# Logistic Regression using TensorFlow
* We'll do the Click-Through Ad prediction, but this time we'll use TensorFlow.

## Step 1: Loading the data

In [1]:
import tensorflow as tf
import pandas as pd
from tensorflow.keras.models import Sequential

# Read the first 300,000 rows of the dataset
n_rows = 300000
df = pd.read_csv("./dataset/train.csv", nrows=n_rows)

# Drop unnecessary columns and prepare X and Y
X = df.drop(['click', 'id', 'hour', 'device_id', 'device_ip'], axis=1).values
Y = df['click'].values

## Step 2: Transforming them to One-Hot Encoded data
* We will only train the model using 270,000 samples, 30,000 will be for testing

In [2]:
# Split the data into training and testing sets (90% - 10%)
n_train = int(n_rows * 0.9)
X_train = X[:n_train]
Y_train = Y[:n_train].astype('float16')
X_test = X[n_train:]
Y_test = Y[n_train:].astype('float16')

# One-hot encode the categorical features
from sklearn.preprocessing import OneHotEncoder
enc = OneHotEncoder(handle_unknown='ignore')
X_train_enc = enc.fit_transform(X_train).toarray().astype('float16')
X_test_enc = enc.transform(X_test).toarray().astype('float16')
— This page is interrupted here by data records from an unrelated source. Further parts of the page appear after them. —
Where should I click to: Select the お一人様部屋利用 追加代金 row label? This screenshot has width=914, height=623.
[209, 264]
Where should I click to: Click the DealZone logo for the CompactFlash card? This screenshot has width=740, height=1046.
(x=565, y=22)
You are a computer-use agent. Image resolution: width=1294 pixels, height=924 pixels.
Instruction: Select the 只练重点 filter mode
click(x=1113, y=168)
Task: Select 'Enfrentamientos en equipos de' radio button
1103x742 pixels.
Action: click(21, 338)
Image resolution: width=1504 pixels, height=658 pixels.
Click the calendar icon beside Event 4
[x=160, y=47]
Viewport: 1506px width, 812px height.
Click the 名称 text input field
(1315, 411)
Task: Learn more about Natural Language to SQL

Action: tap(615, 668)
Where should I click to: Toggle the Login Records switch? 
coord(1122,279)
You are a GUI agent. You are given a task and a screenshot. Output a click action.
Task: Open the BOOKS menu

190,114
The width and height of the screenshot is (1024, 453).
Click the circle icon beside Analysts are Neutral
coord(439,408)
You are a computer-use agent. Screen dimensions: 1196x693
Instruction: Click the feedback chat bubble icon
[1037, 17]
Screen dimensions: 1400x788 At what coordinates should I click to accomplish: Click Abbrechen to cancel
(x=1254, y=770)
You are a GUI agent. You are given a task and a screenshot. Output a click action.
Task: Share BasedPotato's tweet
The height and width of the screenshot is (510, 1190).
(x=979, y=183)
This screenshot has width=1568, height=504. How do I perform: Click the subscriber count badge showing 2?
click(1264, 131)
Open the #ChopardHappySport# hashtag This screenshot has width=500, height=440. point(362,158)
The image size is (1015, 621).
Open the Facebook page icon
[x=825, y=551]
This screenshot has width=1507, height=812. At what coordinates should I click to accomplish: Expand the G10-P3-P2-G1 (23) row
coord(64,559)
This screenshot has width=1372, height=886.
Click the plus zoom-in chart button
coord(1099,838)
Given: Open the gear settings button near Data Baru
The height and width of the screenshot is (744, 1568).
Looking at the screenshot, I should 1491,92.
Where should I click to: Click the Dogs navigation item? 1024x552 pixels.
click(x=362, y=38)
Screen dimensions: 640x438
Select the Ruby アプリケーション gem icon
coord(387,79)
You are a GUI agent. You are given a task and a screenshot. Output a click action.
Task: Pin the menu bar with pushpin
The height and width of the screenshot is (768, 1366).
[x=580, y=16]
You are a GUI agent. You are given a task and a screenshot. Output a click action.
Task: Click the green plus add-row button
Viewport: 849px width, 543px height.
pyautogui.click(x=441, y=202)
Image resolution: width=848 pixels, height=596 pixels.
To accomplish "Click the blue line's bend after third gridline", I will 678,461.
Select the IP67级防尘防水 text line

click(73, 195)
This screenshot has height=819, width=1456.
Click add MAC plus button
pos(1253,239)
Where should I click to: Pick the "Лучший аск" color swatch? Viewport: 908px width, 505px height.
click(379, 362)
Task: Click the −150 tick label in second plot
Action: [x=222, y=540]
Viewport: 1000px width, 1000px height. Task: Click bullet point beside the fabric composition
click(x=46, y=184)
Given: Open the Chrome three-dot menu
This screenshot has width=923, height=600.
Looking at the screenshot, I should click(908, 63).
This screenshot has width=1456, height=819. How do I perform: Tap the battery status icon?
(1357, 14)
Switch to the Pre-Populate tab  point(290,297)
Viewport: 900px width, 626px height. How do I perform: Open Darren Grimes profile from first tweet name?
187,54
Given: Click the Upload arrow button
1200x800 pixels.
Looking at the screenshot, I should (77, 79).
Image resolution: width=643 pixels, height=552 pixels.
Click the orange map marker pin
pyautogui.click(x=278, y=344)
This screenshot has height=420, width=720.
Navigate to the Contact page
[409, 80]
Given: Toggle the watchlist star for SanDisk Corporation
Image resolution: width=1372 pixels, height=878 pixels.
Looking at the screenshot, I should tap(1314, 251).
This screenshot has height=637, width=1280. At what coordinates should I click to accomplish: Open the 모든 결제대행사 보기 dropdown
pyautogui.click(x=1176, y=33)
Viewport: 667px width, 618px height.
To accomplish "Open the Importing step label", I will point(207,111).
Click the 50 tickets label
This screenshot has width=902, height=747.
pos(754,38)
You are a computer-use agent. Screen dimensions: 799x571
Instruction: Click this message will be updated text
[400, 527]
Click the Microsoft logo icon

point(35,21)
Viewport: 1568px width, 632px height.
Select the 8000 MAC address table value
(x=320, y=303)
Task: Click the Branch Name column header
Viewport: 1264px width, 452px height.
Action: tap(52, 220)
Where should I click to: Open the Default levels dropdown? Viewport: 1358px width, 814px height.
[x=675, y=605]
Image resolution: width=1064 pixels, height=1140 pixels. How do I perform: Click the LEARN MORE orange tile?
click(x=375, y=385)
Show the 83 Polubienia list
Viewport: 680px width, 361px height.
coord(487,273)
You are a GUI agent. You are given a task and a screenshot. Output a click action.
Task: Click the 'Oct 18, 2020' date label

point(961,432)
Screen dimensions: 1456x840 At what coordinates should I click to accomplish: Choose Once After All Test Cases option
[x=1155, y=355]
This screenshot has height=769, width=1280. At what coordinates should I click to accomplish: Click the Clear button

# Step 3: Using the Sequential model from Keras

* While Keras is mainly used for building neural networks, it can also be used to create a logistic regression model.
* In this case, the logistic regression model can be seen as a simple one-layer neural network with a sigmoid activation function.
* When we compile and train this model, it essentially learns the weights and bias of a logistic regression model.


In [3]:
# Define the logistic regression model using Keras
# The Sequential model is a linear stack of layers in Keras, which is a popular deep learning library in Python.
model = tf.keras.models.Sequential([
    tf.keras.layers.Dense(1, activation='sigmoid', input_shape=(X_train_enc.shape[1],))
])

# Set up the learning rate and optimizer
learning_rate = 0.001
optimizer = tf.keras.optimizers.Adam(learning_rate = learning_rate)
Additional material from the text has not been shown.